Cultural appropriation is one of the buzz terms pinging about social media at the moment. It has its origins in something worthy and important, but it’s been bandied around recklessly to the point casual accusations of it often distract from serious cases of, well, cultural appropriation. This seems especially common when it comes to gastronomy.
A number of chefs have found themselves in the cultural appropriation firing line. You have to be extremely knowledgeable about gastronomy to jump into a culinary arena and fling cultural appropriation accusations around. Either extremely knowledgeable… or completely ignorant about food.
Recipes change and evolve from chef to chef, cook to cook, frying pan-wielding granny (or grandpa) to frying pan-wielding granny; everyone adding their own take, even in a small way. Expand that to an international level and you discover a veritable smorgasbord of influences to be found in some popular traditional dishes.
Take tempura, the famous Japanese dish of seafood and vegetables which have been lightly battered and deep fried. It’s not Japanese at all. It was introduced to Japan by the Portuguese in the 16th century.
I’ve just finished reading a fascinating book called The First Global Village – How Portugal Changed the World. A couple of pages relating to the exchange of cooking techniques and the movement of ingredients from one country to another got me thinking about how trying to pinpoint ‘ownership’ of specific dishes can be a minefield.
According to the book, the Portuguese picked up the method of wrapping light pastry around a savoury filling from North Africa, took it to India and hey presto, the samosa came into being. The Portuguese then brought this little snack with them to their homeland. Now you can buy chamuças as a snack in cafes and kiosks all over Portugal.
The Portuguese also took chillies from Brazil to Asia, contributing to a radical transformation in the cuisine there. Even that post-pub pain threshold tester, vindaloo is down to the Portuguese. It seems obvious when pointed out, but it means garlic wine (vinho de alho) – a reference to the Portuguese method of marinating meat in barrels filled with wine and chillies.
Near where we stay in Portugal are the remains of Roman garum ‘factories’. Garum, a fermented fish sauce which was highly sought after in the age of the Roman Empire, is said to be the forerunner of the pungent shrimp paste used extensively in Southeast Asian cuisine.
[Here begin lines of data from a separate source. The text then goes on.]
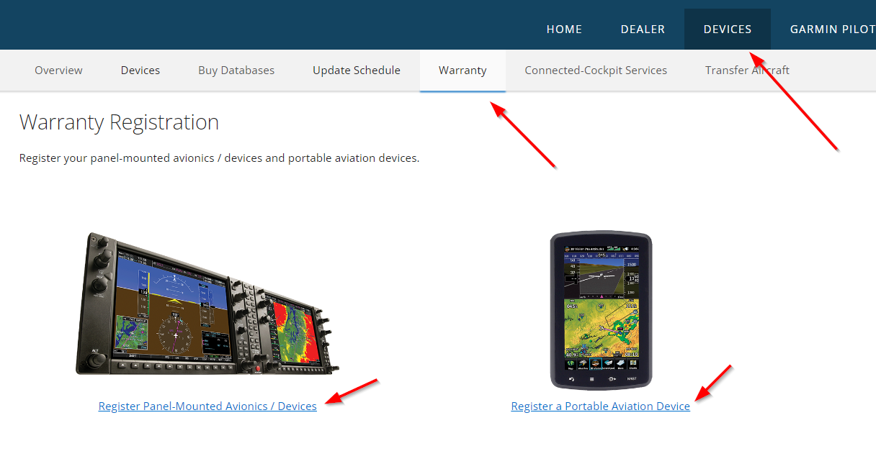Click the NRST button on portable device image
This screenshot has width=876, height=464.
pyautogui.click(x=632, y=378)
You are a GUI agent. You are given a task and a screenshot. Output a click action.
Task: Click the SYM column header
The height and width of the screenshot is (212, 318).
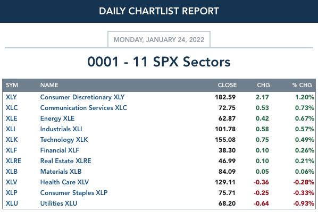12,85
The book goes on to list a range of fruit, vegetables, spices, and cooking methods whizzing back and forward between various countries across the globe. We were introduced to sarapatel, a savoury and slightly spicy meat and offal Portuguese dish, in Alentejo. It’s a dish which is popular in parts of Brazil and Goa in India.
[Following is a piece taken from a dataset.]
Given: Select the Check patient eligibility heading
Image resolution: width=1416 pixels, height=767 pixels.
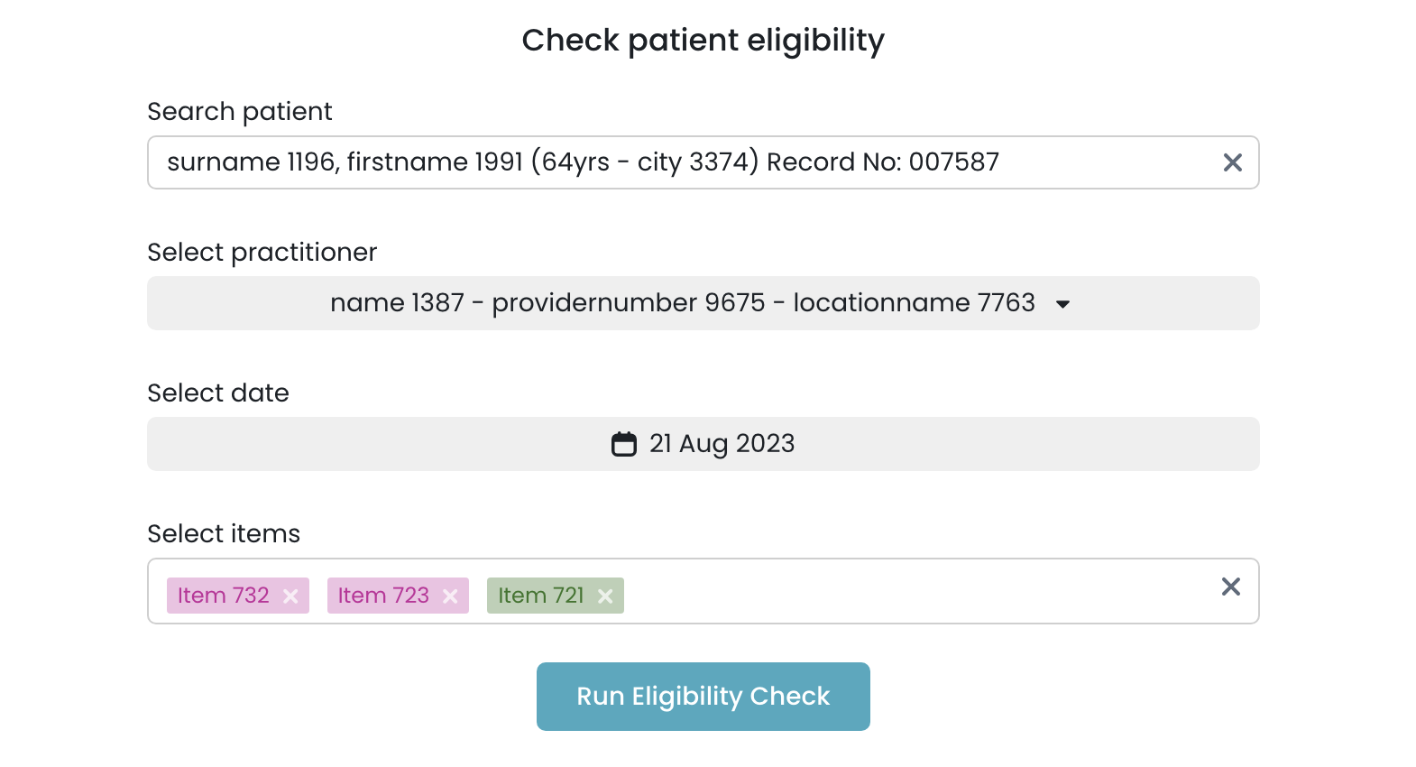Looking at the screenshot, I should coord(703,40).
Staying on an Indian theme, historians claim that some of the sauces we know as ‘curries’ were created for British during the days of the Raj. Just to highlight how confusing the whole thing can be, it’s said Chicken tikka masala was invented by a Pakistani chef in an Indian restaurant in Glasgow. Try unravelling cultural appropriation out of that spicy little nugget.
A few years ago I read a satirical article in a Spanish magazine which suggested all the Italian restaurants on the island of Fuerteventura were run by Argentinians pretending to be Italian. A relatively common dish on the Canary Islands is arroz a la Cubana, which allegedly doesn’t come from Cuba at all but was created by the Spanish. It’s also popular in the Philippines. Ropa vieja, one of Cuba’s national dishes, originated in the Canary Islands.
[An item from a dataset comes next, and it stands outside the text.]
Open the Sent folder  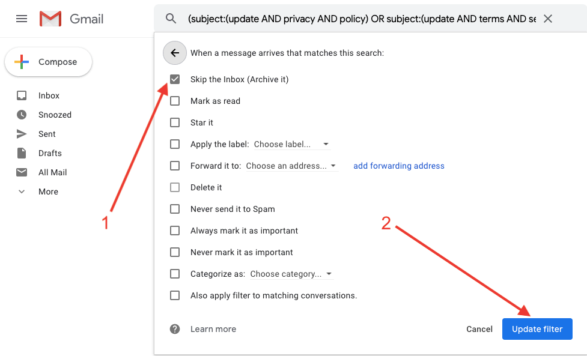47,134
In the Caribbean, much of the cuisine owes its existence to influences from Africa, Asia and Europe – sofrito from Spain; callaloo and ackee from West Africa; salt fish from Europe and North America. I’ve even seen one suggestion that Jamaican patties have their origins in Cornish pasties.
Trying to figure out who has ‘ownership’ of what is bewildering, and also rather pointless. Tracking the journey of dishes is, however, fascinating.
One of Britain’s favourite meals, fish and chips, may have been introduced by Italian or Jewish immigrants. The Scotch egg came from India or North Africa. Pizza began life as flatbreads with toppings in Greece. Pasta was brought to Italy from China. And on and on it goes.
Any map showing the historical movement of food products and dishes across the globe is like a spaghetti junction of tracks which mirror exploration and trading routes, with culinary influences spreading to and fro in all directions.
The joy of travel and trying the cuisine of different cultures often involves shared experiences. As a lover of good food and trying new things, I’m eternally grateful so many ingredients, techniques and dishes have been ‘shared’ between cultures and nations in the past. Without this exchange the World would be a much poorer and far blander tasting place.